Diario de un encierro. Día XIX





Los agentes de la Continental


Pensándolo bien, podía haber sido mucho peor. Me refiero a la crisis del coronavirus, que podía haber llegado en 1989, y no en 2020, y haber sido gestionada por Micheletti, el entrenador del Snaidero Caserta, equipo que disputó la final de la Recopa frente al Real Madrid, un partido que, como tantos otros de aquella época, convendría no haber revisado con los ojos de la actualidad. De haber sido así, estaríamos todos rezando a la puerta de los hospitales para que Oscar Schmidt perpetrara un milagro, o para que Drazen Petrovic intercediera por nosotros en el más allá, donde se iría, tristemente, poco después.

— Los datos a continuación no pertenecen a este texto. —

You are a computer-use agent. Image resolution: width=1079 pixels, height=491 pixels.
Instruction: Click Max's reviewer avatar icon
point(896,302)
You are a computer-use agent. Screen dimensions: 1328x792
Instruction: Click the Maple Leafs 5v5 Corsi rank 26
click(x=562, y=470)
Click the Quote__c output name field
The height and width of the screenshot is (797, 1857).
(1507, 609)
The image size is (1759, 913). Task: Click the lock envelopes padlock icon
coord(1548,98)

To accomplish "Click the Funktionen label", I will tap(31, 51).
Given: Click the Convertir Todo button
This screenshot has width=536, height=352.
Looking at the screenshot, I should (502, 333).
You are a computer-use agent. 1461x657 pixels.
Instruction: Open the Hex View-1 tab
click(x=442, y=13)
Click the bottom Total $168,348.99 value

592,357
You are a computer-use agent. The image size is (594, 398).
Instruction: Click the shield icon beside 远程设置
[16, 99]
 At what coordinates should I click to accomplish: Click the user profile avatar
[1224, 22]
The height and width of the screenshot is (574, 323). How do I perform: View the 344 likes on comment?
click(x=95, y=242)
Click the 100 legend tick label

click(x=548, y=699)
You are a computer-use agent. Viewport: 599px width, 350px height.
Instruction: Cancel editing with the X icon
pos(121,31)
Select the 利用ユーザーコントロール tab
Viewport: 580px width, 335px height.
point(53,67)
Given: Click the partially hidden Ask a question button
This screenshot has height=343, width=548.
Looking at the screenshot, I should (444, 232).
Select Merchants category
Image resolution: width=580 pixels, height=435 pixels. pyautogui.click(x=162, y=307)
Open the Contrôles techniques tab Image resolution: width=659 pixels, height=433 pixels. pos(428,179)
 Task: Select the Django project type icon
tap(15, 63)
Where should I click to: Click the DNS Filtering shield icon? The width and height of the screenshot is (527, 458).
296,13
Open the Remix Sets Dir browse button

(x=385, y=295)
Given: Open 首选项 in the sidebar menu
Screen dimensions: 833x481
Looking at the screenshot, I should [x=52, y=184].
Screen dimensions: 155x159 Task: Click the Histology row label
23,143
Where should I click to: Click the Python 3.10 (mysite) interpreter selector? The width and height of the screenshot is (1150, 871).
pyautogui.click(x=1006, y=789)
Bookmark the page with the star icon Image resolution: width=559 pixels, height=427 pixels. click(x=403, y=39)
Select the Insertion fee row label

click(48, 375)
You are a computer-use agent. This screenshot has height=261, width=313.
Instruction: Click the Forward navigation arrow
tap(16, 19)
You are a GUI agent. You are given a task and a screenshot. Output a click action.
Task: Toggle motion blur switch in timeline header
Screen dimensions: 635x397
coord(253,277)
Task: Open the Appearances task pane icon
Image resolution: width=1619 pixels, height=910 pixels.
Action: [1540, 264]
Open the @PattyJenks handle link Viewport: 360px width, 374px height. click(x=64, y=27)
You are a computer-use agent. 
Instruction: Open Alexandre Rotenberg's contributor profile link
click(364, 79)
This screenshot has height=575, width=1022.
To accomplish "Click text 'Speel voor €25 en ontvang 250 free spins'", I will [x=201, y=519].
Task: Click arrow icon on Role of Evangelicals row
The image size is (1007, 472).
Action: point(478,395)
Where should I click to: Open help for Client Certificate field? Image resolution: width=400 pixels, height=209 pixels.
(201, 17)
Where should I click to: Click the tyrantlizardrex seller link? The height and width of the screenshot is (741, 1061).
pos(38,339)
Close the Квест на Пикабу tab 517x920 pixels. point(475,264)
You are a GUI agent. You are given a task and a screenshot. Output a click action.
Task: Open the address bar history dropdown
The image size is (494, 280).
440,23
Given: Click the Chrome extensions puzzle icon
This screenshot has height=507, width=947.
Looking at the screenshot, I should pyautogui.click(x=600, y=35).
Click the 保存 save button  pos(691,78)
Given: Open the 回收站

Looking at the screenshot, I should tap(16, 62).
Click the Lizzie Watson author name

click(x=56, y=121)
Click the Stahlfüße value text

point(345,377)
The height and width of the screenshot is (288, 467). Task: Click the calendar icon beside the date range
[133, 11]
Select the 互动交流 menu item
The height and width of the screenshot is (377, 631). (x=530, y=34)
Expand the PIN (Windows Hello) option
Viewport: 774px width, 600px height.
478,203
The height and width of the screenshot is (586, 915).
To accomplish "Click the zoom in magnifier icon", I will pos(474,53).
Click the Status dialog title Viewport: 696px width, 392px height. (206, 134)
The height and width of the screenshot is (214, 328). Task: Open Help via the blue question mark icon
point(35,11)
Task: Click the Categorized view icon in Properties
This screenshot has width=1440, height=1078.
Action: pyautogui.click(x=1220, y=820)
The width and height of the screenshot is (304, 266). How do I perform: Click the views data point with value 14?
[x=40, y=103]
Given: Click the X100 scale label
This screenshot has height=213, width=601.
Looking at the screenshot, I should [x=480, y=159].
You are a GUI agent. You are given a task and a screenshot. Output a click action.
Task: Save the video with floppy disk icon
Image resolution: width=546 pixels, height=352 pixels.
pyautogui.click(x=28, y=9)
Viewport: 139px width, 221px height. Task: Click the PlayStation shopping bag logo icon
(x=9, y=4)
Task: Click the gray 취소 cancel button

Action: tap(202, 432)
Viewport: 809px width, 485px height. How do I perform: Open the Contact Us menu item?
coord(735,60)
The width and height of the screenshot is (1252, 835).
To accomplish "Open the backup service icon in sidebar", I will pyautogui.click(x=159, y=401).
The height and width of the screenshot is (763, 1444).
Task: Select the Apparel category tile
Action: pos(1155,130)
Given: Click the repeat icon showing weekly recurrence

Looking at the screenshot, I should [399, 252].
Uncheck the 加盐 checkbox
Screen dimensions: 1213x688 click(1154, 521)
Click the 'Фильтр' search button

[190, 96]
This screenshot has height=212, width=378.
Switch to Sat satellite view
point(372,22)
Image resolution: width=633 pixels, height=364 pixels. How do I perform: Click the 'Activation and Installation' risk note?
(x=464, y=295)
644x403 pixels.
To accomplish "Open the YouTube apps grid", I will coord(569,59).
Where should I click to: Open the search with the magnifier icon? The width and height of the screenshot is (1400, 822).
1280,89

Créanme, con el comentario sobre el entrenador italiano no quiero más que poner de manifiesto la evolución del baloncesto en apenas tres décadas. No suelo ser crítico con el trabajo de gente que ocupa puestos de responsabilidad, más aún cuando no los he visto trabajar diariamente y no he mantenido ni siquiera una conversación con ellos. Soy muy consciente de la dificultad de entrenar y por eso, normalmente, si adopto una posición en los debates a propósito de la misma, es la del abogado defensor, pero cómo hemos cambiado.

Si me diera por empezar a redactar mañana la novela de un tipo taciturno, solitario, amigo de sus amigos, y más aún de la noche, fumador, aunque a veces solo en privado, un tanto altivo cuando se le increpa y con un toque seductor que disimula cuando su esposa y sus hijos están delante, elegiría la figura de un entrenador de los 80 o 90, presa fácil de los abogados especialistas en divorcios, alter ego involuntario de los detectives de Chandler, solo que sin ese gusto obsesivo por las rubias. En este caso podían ser también morenas. O pelirrojas.



El hecho de que aún sobrevivan algunos entrenadores de aquella generación, habla muy bien de Darwin y de su teoría de la supervivencia del más fuerte. Los que siguen sentados en los banquillos han demostrado ser los que más sabían de baloncesto, los que mejor supieron rodearse y los que mejor se han sabido mover por las alfombras rojas del mundillo, también por sus cloacas. Y digo esto elogiándolos por su instinto, capacidad de persuasión y adaptación.  

Si el relevo generacional no ha llegado antes, amén de por la existencia de un cierto conservadurismo instalado en el imaginario colectivo del sector y un moderado clientelismo que hace que las redes de confianza se expandan muy lentamente, es porque estos detectives de la Continental gozan de toda una serie de valores para el liderazgo del que los jóvenes, más leídos y dotados, probablemente, de mayores competencias, carecen por cuestiones generacionales.

Conviven, por lo tanto, en la actualidad de los banquillos, los hombres (en este caso no abarca mujeres, una lástima) que lo aprendieron todo de la vida adentrándose en sus callejones más oscuros en los años 80 y 90 (Aíto, Pedro Martínez, Luis Casimiro, Salva Maldonado), los alumnos aventajados de estos, que ya han cosechado títulos muy importantes (Pablo Laso, Xavi Pascual, Joan Plaza), y los que vienen cosidos a los libros en forma de licenciatura, máster o posgrado.



En fin, todo para decir que echo de menos formación teórica, pero sobre todo experimental, en cuestiones de autogestión de las emociones, liderazgo, ética,... Manejo la teoría de que muchos de los grandes nombres del baloncesto universitario como John Wooden, Dean Smith o Bobby Knight se ganaron la confianza de sus jugadores al ejercer como maestros y guías y no únicamente como exprimidores de rendimiento. Tienes que amar a tus jugadores, como repetía a menudo Chuck Daly, podría ser el mandamiento único de la iglesia de los entrenadores y, sin embargo, seguimos empeñados en descifrar jeroglíficos, medir la distancia de un arco de meridiano o predecir la próxima pandemia. 



Juego a ser Brian aprovechando que esta noche pasaban en la 2 la famosa película de los Monty Python y os digo (me digo) lo siguiente: amemos a nuestros jugadores, forjémonos un carácter, trabajemos en nuestro carisma y seamos buenos maestros interesándonos de verdad en el futuro de dichos jugadores. Miremos, si no, hacia arriba. Y preguntémonos por qué los dioses del oficio siguen siendo los mismos, a pesar de todos sus excesos, y defectos.